The encoded video residing in video output buffer 135 comprising the translation output 137 is transmitted to client(s) 106 via media output stream 173. Application control 176 provides data corresponding to initiating playback of output A/V stream 179 in video messaging application 149. Additionally, application control 176 may comprise data that controls indicators in the video messaging application 149 that may display the estimated accuracy of the translation and/or indicator icons corresponding to whether a translation is being generated by the client sending the output A/V stream 179.


Referring next to FIG. 2, shown is a functional block diagram that provides one example of the operation of a portion of translation processing application 128 according to various embodiments. It is understood that the functional block diagram of FIG. 2 provides merely an example of the many different types of functional arrangements that may be employed to implement the operation of the portion of the language translation as described herein.


A/V data is initially stored in video input buffer 131 and is accessed by decoder 140 to separate the audio component from the video component, or at least obtain a copy of the audio component. Frames of the video component are then stored in video holding buffer 134. Alternatively, if the decoder 140 obtains a copy of the audio component, the A/V signal may be stored in video holding buffer 134. The audio component then is provided to translator 143 where the audio comprising a first language is converted to text comprising the first language. Further, in translator 143, the text comprising the first language may be translated to text comprising a second, translated language shown as translation output 137. Also, translator 143 may be further configured to render the text comprising a second language into an audio version of the translation as audio translation output 137.

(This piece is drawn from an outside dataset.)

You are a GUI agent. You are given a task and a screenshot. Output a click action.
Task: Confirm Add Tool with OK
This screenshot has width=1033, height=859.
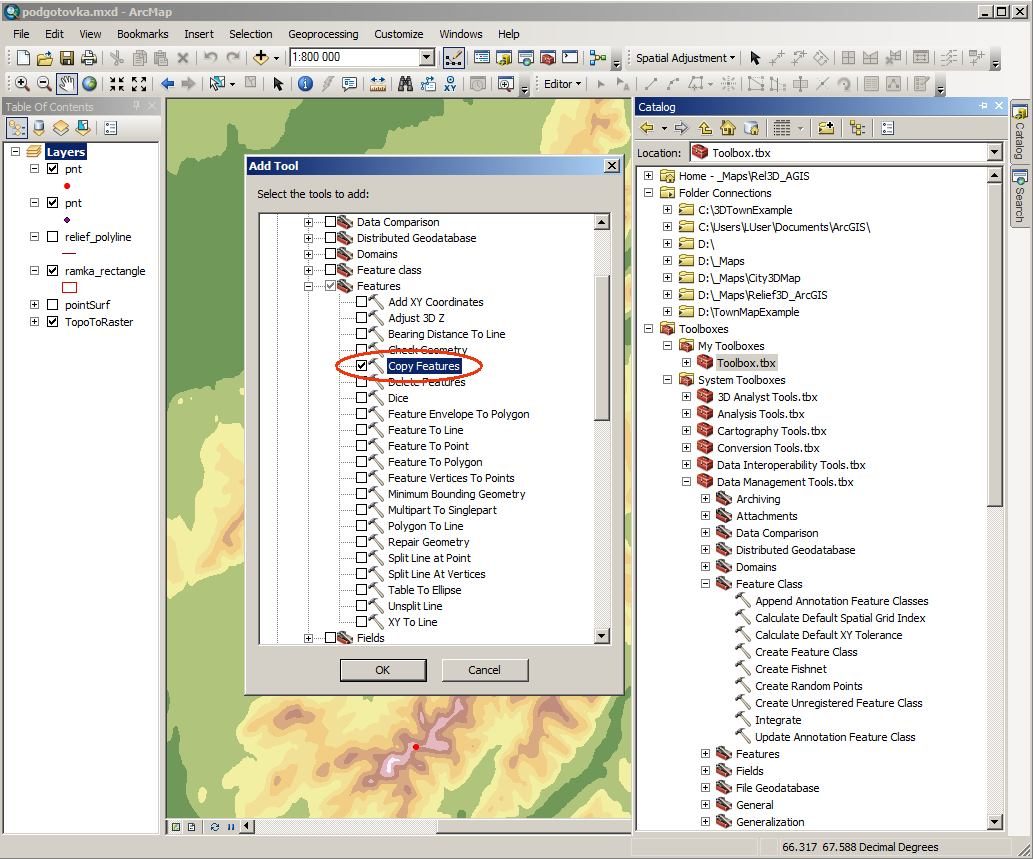383,670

The video component or A/V signal stored in video holding buffer 134 is accessed by the encoder along with the translation output 137. The encoder 146 may then combine translation output 137 with either the previously separated video component or the A/V signal to create a combined video file stored in video output buffer 135. By combining the translation output 137 with the video in video holding buffer 134, a delay may be imposed in the video or A/V signal that is equivalent to the time elapsed in generating the translation output 137.


Although the translation processing application 128 (FIG. 1), and other various systems described herein may be embodied in software or code executed by general purpose hardware as discussed above, as an alternative the same may also be embodied in dedicated hardware or a combination of software/general purpose hardware and dedicated hardware. If embodied in dedicated hardware, each can be implemented as a circuit or state machine that employs any one of or a combination of a number of technologies. These technologies may include, but are not limited to, discrete logic circuits having logic gates for implementing various logic functions upon an application of one or more data signals, application specific integrated circuits having appropriate logic gates, or other components, etc. Such technologies are generally well known by those skilled in the art and, consequently, are not described in detail herein.

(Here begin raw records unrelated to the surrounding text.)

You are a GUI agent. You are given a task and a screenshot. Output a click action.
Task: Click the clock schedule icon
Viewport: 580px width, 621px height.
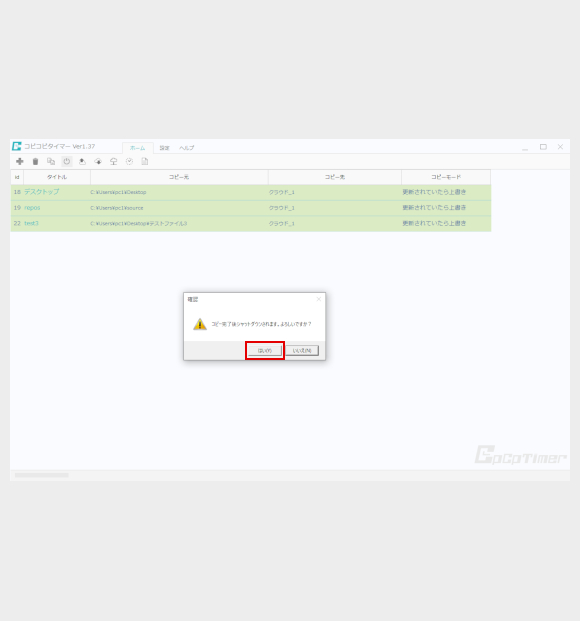[x=129, y=161]
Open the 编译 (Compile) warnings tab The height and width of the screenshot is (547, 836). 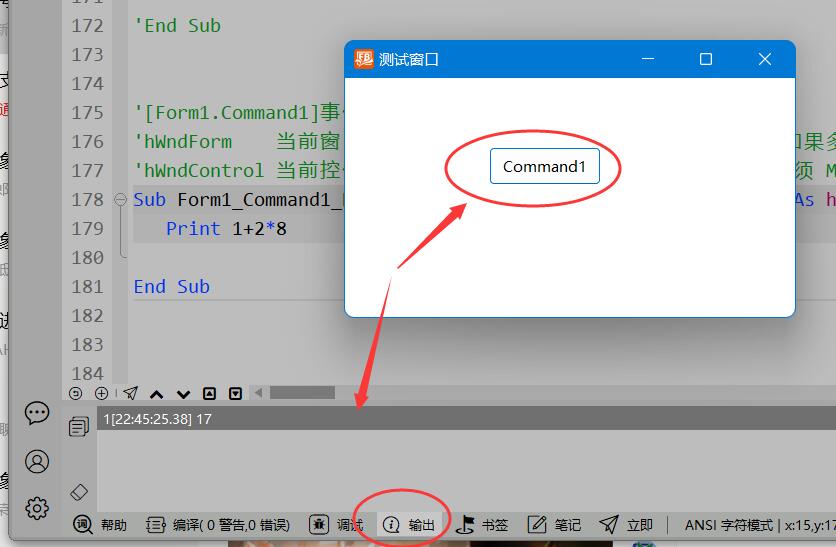point(218,525)
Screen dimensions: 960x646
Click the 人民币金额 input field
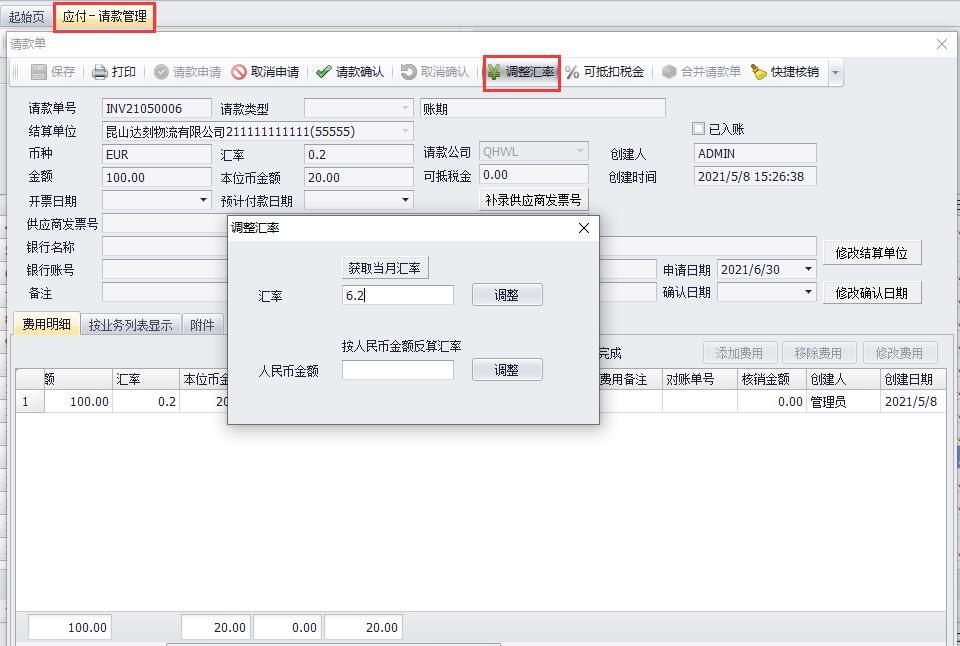pyautogui.click(x=397, y=370)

Also, any logic or application described herein, including the translation processing application 128, that comprises software or code can be embodied in any non-transitory computer-readable medium for use by or in connection with an instruction execution system such as, for example, a processor in a computer system or other system. In this sense, the logic may comprise, for example, statements including instructions and declarations that can be fetched from the computer-readable medium and executed by the instruction execution system. In the context of the present disclosure, a “computer-readable medium” can be any medium that can contain, store, or maintain the logic or application described herein for use by or in connection with the instruction execution system. The computer-readable medium can comprise any one of many physical media such as, for example, magnetic, optical, or semiconductor media. More specific examples of a suitable computer-readable medium would include, but are not limited to, magnetic tapes, magnetic floppy diskettes, magnetic hard drives, memory cards, solid-state drives, USB flash drives, or optical discs. Also, the computer-readable medium may be a random access memory (RAM) including, for example, static random access memory (SRAM) and dynamic random access memory (DRAM), or magnetic random access memory (MRAM). In addition, the computer-readable medium may be a read-only memory (ROM), a programmable read-only memory (PROM), an erasable programmable read-only memory (EPROM), an electrically erasable programmable read-only memory (EEPROM), or other type of memory device.

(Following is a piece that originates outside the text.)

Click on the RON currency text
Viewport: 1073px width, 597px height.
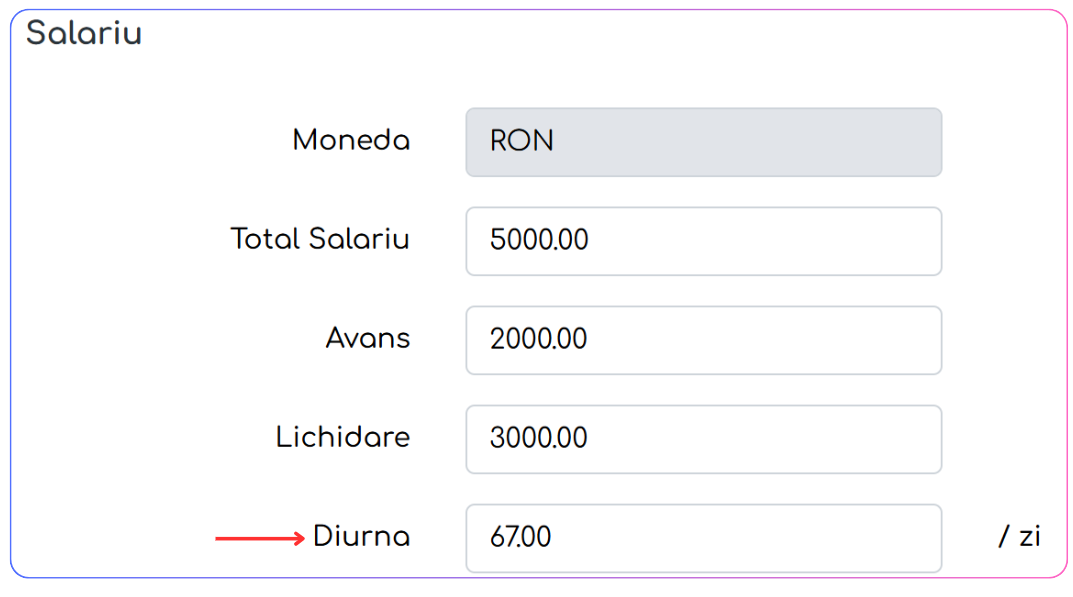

It should be emphasized that the above-described embodiments of the present disclosure are merely possible examples of implementations set forth for a clear understanding of the principles of the disclosure. Many variations and modifications may be made to the above-described embodiment(s) without departing substantially from the spirit and principles of the disclosure. All such modifications and variations are intended to be included herein within the scope of this disclosure and protected by the following claims.

Claims
  • 1. A system for accurate video speech translation technique and synchronisation with the duration of the speech comprising: saving the converted text in an editable file;reviewing the text for accuracy and edit where text of the speech is incorrect;entering code to identify pauses/assisted by the time transcribed text;saving the script and pass it through translation engine;saving the translated text;converting text to speech and overlay the speech with the video recording.
  • 2. The system for accurate video speech translation as claimed in claim 1 wherein, the aforesaid system further consists of video messaging may be conducted on a computer equipped with a camera and a microphone.
  • 3. The system for accurate video speech translation as claimed in claim 1 wherein, the aforesaid system is supported by network selected from the internet, intranets, extranets, wide area networks (WANs), local area networks (LANs), wired networks, wireless networks, or other suitable networks, etc., or any combination of two or more such networks.
  • 4. The system for accurate video speech translation as claimed in claim 1 wherein, the aforesaid system is connected to a server computer or any other system providing computing capability.
  • 5. The system for accurate video speech translation as claimed in claim 1 wherein, the aforesaid system may be connected to a plurality of computing devices may be employed that are arranged, for example, in one or more server banks or computer banks or other arrangements. For example, a plurality of computing devices together may comprise a cloud computing resource, a grid computing resource, and/or any other distributed computing arrangement.
  • 6. The system for accurate video speech translation as claimed in claim 1 wherein, the aforesaid system executes a translation processing application and other applications, services, processes, systems, engines, or functionality.
  • 7. The system for accurate video speech translation as claimed in claim 1 wherein, the aforesaid system further executes the translation processing application includes, for example, a video input buffer, video holding buffer, video output buffer, translation output, decoder, translator, encoder, and potentially other subcomponents or functionality.
  • 8. The system for accurate video speech translation as claimed in claim 1 wherein, the aforesaid system is configured to execute various video messaging applications such as a video conferencing application, a video voicemail application, and/or other applications.
  • 8. The system for accurate video speech translation as claimed in claims 1 and 8 wherein, the video messaging applications are rendered by a browser, for example, or may be separate from a browser.
  • 9. The system for accurate video speech translation as claimed in claim 1 wherein, the input device is executed to generate a video data stream and is selected from a microphone, a keyboard, a video camera, a web-camera, and/or any other input device.
  • 10. The system for accurate video speech translation as claimed in claim 1 wherein, the output device is executed to render a video and/or audio data stream and the output device is selected from speaker(s), lights, and/or any other output device beyond the display.
CROSS REFERENCE OF RELATED PATENTS

This application claims the benefit of U.S. Provisional Application No. 63/113,058, filed Nov. 12, 2020; each of the foregoing applications is incorporated by reference herein in its entirety.